-- Job 1 --
Reproduce these records word for word. Begin at the line that has "This screenshot has width=1568, height=776." and stop after the line that has "Click 'Your Spotify", copying nothing outside that range.
— Start Selected excerpt —
I do remember, however, that the article gave "Charlie Bit My Finger" as an example without mentioning that the reason that one disappeared from YouTube was that the family who owned it sold it two years ago, as an NFT for three-quarters of a million dollars, and as part of the deal removed it from YouTube.

Despite all that, you can, in fact, still watch Charlie biting what I assume is his brother's finger on YouTube. I just checked. I clicked it off after the first second, once I'd established it does indeed play, because I have never seen the clip and fully intend to keep it that way. If you want to check, you can go find it for yourself. I'm not facilitating such behavior.

Getting back to the point, over the last week or so, Google's anti-freeloader faction ramped up the effort to make sure we all do our share in keeping the wheels spinning on the speeding express train of insanity that is the global advertising industry. Back when I thought I was really cool because I'd read Vance Packard's The Hidden Persuaders, I used to see advertising as both a valid artform and a fascinating social phenomenon but that feels like a very long time ago, now.

As the Parallel Context post I linked succinctly explains, YouTube viewers using Ad Blockers, which would be all of them with the sense they were born with, have been receiving some very aggressive notifications from Google that they'd damn well better stop! Naturally, this being the internet, the hive mind has been fighting back.

It's a fast-moving and ongoing battle. In the last twenty-four hours my YouTube access has gone from warnings (Three strikes and you're out.) to blackout (Can see everything except the actual video I'm trying to watch, which is weirdly useful and in some ways an improvement. Certainly saves time.) to working "normally" with ads running (Making it unwatchable by any sane person, so good work there, advertisers.) to back to the status quo ante as the combined might of reddit and every anti-corporate coder on the planet strives to wrest back control of their own eyeballs.

For the moment, I'm using YouTube like I was last week but I don't expect it to last. I also don't expect free stuff on the internet to last. This is just the start. Not even the start. The middle, maybe. 

The end will be exactly what every sci-fi author ever has been predicting since I was a child, namely a world filled with wall-to-wall, 24/7 advertising, driving an unavoidable, non-optional, hyper-commercialised culture for the consuming classes, defined as all of us except for a miniscule, mega-rich hyper-elite, most of whose names will be unknown to everyone but their vanishingly tiny peer group.

I am not Tobold (Who'd be having a jolly good laugh at my expense right now for all the times I've chided him for not using an Ad Blocker to watch YouTube, if he ever read anyone else's blog, something I've never seen anything to suggest he does.) so I'm not about to turn this into some kind of political statement. I merely mention it to warn that, depending on Google's success or lack thereof in imposing its will in this regard, I may or may not have to alter the format of my music posts. 

It'd be nice to think I could move to linking to Bandcamp or Soundcloud instead but clearly that's going to present its own issues going forward. Still, I'm sure there'll be some workround I can try. I'm certainly not just going to stop sharing new tunes because Google tells me I'm not doing my bit to keep Keith Richards in Chivas Regal.
— End Selected excerpt —
— Start Listed entries —
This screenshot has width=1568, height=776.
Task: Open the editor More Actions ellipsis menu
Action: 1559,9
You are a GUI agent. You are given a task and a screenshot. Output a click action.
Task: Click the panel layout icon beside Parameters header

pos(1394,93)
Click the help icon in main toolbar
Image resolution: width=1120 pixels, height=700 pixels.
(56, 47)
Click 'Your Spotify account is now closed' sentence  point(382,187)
— End Listed entries —
— Start Listed entries —
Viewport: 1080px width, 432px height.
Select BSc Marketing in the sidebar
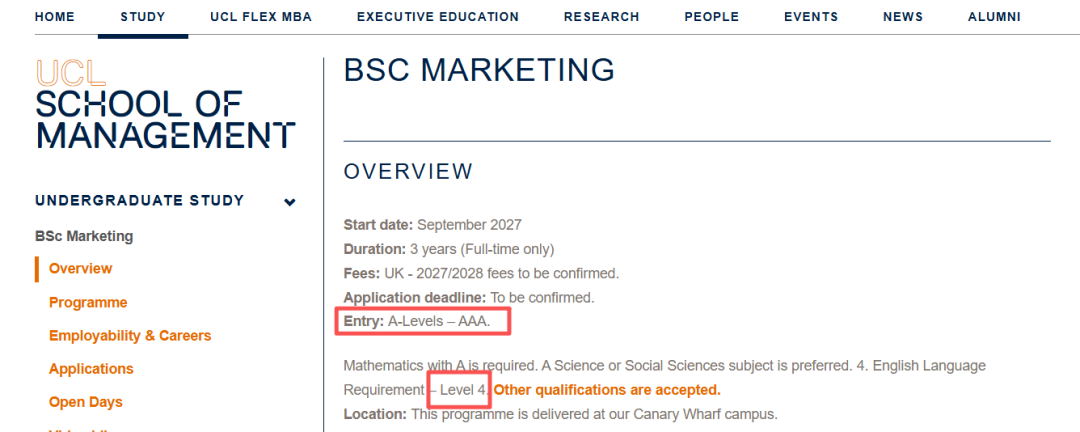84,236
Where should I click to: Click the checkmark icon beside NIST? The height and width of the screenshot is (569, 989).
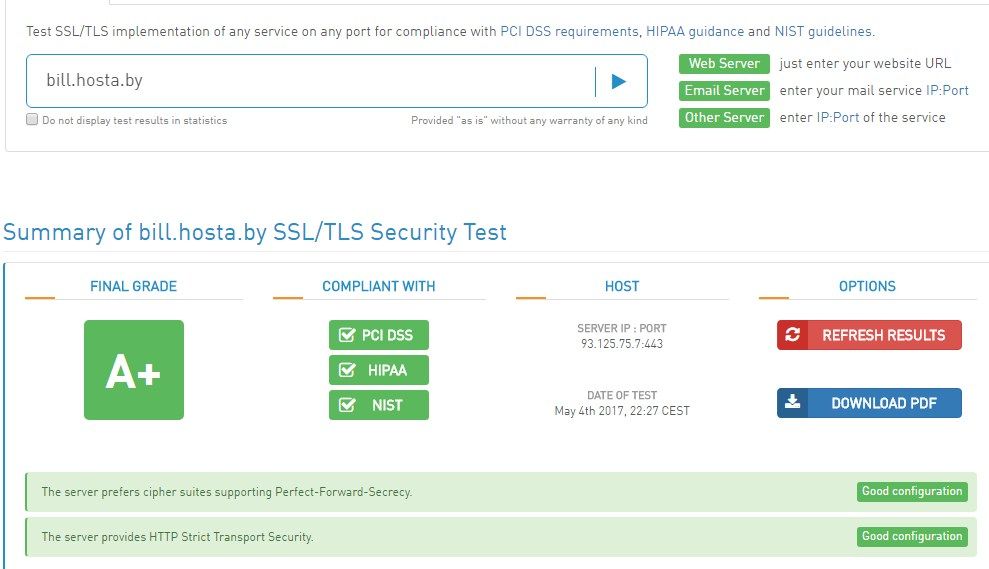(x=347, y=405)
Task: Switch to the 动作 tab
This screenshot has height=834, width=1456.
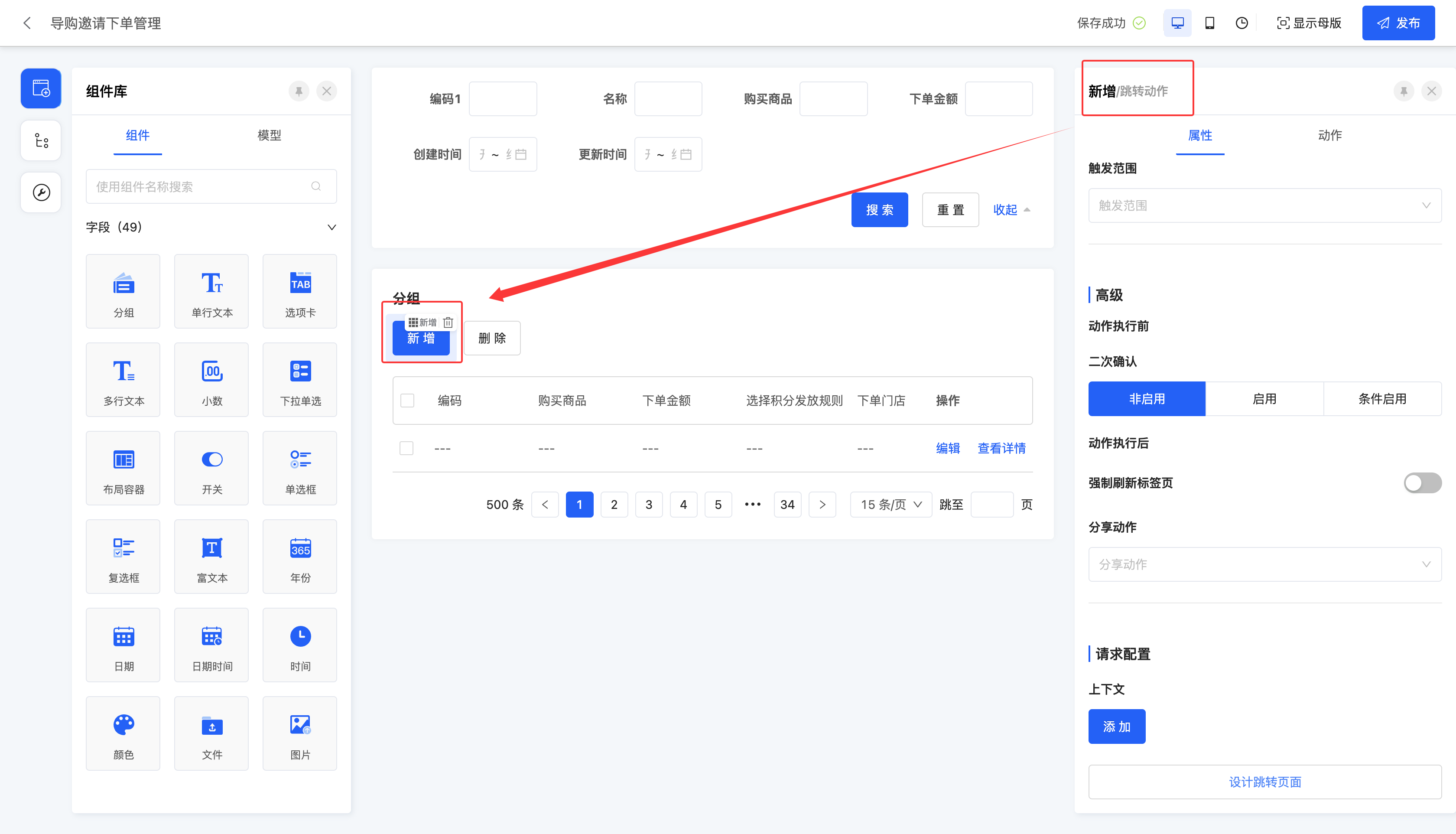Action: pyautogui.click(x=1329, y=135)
— End Listed entries —
-- Job 2 --
According to the post about YouTube and ad blockers, why did the clip "Charlie Bit My Finger" disappear from YouTube?

-- Written solution 1 --
This screenshot has width=1568, height=776.
Task: Open the editor More Actions ellipsis menu
Action: 1559,9
You are a GUI agent. You are given a task and a screenshot. Output a click action.
Task: Click the panel layout icon beside Parameters header

pos(1394,93)
Click the help icon in main toolbar
Image resolution: width=1120 pixels, height=700 pixels.
(56, 47)
Click 'Your Spotify account is now closed' sentence  point(382,187)

-- Written solution 2 --
The family who owned it sold it as an NFT two years earlier for three-quarters of a million dollars. Removing it from YouTube was part of that deal.